I want my final solution to be 25%. Now 25% of what? Well, 25% of the total amount that’s in that
final solution is going to be alcohol, so the amount of alcohol that’s in the
final solution is going to be 25% of this 30 that I had from the previous
problem, or from the previous equation that I wrote here on the board. So now
these are my two equations. Take a look at that. You might want to put
something in your notes about when you have a solution like this, or a mixture, a
lot of times you have to take your final percentage times the amount that you
have of that solution. So let me go ahead and solve this one by substitution, since I did the last one by the combination/elimination method. So what I’m going to do is, I’m going to take this first equation and I’m going to rewrite it as
Y=30 – X. So now I’ve isolated Y, so every time I see a Y in the second equation, I’m going to substitute in (30 – X). So if I go over here, that will
give me 0.15x + 0.40(30-X), instead of 0.40(Y). Okay, so then that equals 25% of 30 is 7.5, I believe. So that’s the equation that I’m going to have there. So now I go about solving it. Okay, so I go ahead and distribute in this next step:
0.15x + (0.40*30… that gives me 12) – 0.40x is equal to that 7.5 that I have on the right-hand side. 25% of 30 is 7.5. So now I can combine these like terms and I’m going to get -0.25x or 25/100x or 25%. Okay it is equal to – if I bring this 12 over, if I subtract it, that’s going to give me a -4.5. Again, don’t worry about negative signs; we can divide out those negative signs, because in this last step I’m going to divide by 1/4 or divide by 0.25. Actually, a -0.25. So that’s the same thing as basically
multiplying by -4… 4.5(-4) or 4.5*4… is going to give me 18. Okay? So I’m not quite done there; I need to find a y-value. If X is 18, then 18 + y must give me 30, so Y must be 12.

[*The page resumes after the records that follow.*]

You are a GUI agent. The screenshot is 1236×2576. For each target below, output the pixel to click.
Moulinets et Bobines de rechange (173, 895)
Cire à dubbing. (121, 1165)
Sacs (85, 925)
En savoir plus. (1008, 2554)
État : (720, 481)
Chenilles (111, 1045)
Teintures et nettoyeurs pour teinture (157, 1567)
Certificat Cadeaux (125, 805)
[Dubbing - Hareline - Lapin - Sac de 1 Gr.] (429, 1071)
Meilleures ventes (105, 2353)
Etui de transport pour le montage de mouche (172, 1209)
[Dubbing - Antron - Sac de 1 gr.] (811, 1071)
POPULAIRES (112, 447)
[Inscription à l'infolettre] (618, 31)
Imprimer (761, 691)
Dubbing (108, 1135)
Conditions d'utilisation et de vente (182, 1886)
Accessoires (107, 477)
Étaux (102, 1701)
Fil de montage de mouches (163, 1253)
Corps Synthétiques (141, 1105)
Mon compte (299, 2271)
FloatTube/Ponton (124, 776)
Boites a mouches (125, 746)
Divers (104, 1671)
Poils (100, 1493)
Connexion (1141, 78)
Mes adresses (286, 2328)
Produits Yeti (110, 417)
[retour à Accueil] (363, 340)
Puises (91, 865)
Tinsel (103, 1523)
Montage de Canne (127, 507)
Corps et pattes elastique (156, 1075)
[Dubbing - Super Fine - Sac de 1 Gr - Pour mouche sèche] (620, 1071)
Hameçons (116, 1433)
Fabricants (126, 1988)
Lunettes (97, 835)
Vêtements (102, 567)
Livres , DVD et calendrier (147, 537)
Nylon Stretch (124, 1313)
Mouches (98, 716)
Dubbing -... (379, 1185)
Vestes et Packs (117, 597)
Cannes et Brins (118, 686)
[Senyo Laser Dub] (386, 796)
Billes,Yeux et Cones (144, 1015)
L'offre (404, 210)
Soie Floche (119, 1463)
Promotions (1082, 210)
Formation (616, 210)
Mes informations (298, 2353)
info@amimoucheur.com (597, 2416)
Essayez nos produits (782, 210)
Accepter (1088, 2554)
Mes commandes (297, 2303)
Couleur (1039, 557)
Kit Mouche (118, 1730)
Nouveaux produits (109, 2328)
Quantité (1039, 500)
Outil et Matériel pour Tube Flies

Now I need to – whenever I do a real-life or an application problem, I need to put
units on my answer. So I need to go back and make sure that I understand exactly
what was asked. So the 18 is the amount of the 15% solution. So I need 18 ounces
of 15% alcohol solution, and then I need 12 ounces of the 40% alcohol solution. If I mix those together, I’m going to end up with 30 ounces total, and that solution is going to have 25% alcohol in that total amount of liquid.